COLORADO SPRINGS — Twelve years ago, Larry Dhamen was diagnosed with Type 1 diabetes and for years learned to deal with the constant finger pricks and self-administered insulin shots to keep his blood sugars in check.
Now, Larry has been able to do away with the finger pokes and insulin shots thanks to his UCHealth diabetes educators.
Larry says: “About five years ago they decided to put me on an insulin pump and a CGM, which is a continuous glucose monitor.”
Instead of shots, Larry wears an insulin pump on his arm, which he controls with a small display unit that is about the size of a pager. “With this (monitor) I can type in the number I get from my CGM, giving myself the exact amount of insulin I need to bring my blood sugar levels down to normal.”
Larry wears his glucose monitor near his hip. The CGM syncs with his smartphone and takes the place of those many finger pokes. “It goes right through my phone, every five minutes my sugar level is checked, and I can see when my blood sugars are trending up or down, and I can eat or take insulin as needed.” At five-minute intervals, his levels are tested 288 times each day.
Larry’s wife also has the app on her phone so she can watch his blood sugar levels, and Larry says managing his diabetes has become a family affair. “My son and I were out shoveling and my phone was inside the house. If my glucose goes to low, I will automatically get an alarm on my phone. That alarm went off and my 14-year-old daughter yelled out the window, ‘Hey dad, you need some fruit snacks?’ I stopped shoveling and went and got some fruit snacks, so they're watching out for me too.”
Because of technology and the help of experts, managing his Type 1 diabetes is much easier than it was a decade ago. Larry says, “It’s night and day. You don't have to stop what you're doing and test your sugar; you don't have to stop and give yourself insulin. You just dial it up on your pump and it automatically puts insulin in for you. You just have to make sure the pump is calibrated right.”

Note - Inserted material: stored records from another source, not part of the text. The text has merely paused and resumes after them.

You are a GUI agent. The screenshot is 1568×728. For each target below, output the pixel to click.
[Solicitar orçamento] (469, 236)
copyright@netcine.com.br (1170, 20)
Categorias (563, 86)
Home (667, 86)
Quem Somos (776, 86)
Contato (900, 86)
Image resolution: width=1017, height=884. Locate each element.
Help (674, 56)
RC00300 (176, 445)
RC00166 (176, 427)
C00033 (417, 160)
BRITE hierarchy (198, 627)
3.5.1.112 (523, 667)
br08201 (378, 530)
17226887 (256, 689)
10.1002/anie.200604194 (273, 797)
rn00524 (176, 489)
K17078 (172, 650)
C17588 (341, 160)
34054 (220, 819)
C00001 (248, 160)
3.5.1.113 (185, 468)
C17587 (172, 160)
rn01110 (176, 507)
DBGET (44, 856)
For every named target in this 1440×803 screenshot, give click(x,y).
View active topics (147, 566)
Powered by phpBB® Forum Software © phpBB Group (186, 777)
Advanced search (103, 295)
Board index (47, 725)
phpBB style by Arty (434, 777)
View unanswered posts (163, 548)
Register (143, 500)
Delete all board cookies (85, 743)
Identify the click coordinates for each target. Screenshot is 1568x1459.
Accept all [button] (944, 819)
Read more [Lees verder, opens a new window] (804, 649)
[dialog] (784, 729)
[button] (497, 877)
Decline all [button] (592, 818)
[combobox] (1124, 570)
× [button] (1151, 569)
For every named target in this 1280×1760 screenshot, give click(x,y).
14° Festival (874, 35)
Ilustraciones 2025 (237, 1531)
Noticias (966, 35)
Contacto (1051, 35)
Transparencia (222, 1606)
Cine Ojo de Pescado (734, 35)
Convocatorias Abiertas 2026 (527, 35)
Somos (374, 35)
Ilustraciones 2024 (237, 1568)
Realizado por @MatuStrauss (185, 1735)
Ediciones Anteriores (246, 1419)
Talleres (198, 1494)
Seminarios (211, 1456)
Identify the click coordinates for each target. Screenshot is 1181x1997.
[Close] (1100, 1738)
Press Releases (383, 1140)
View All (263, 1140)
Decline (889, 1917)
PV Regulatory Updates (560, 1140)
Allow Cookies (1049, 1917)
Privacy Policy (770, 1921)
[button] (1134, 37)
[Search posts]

Larry says he is so thankful he took the time to meet with his diabetes educators. “With the help of the UCHealth educators, they dial your pump in for the carbs and ratios. I took a class with them about how to read serving sizes, so you see how many carbs you're eating, and the pump will tell you exactly how much insulin to take.”
This Saturday morning, November 9th, you can talk to diabetes educators for free at the Diabetes Community Expo. There will be other health care providers there from throughout the community also offering information and screenings. It’s from 9 a.m. to noon at the UCHealth Memorial Administration Center at 2420 East Pikes Peak Ave.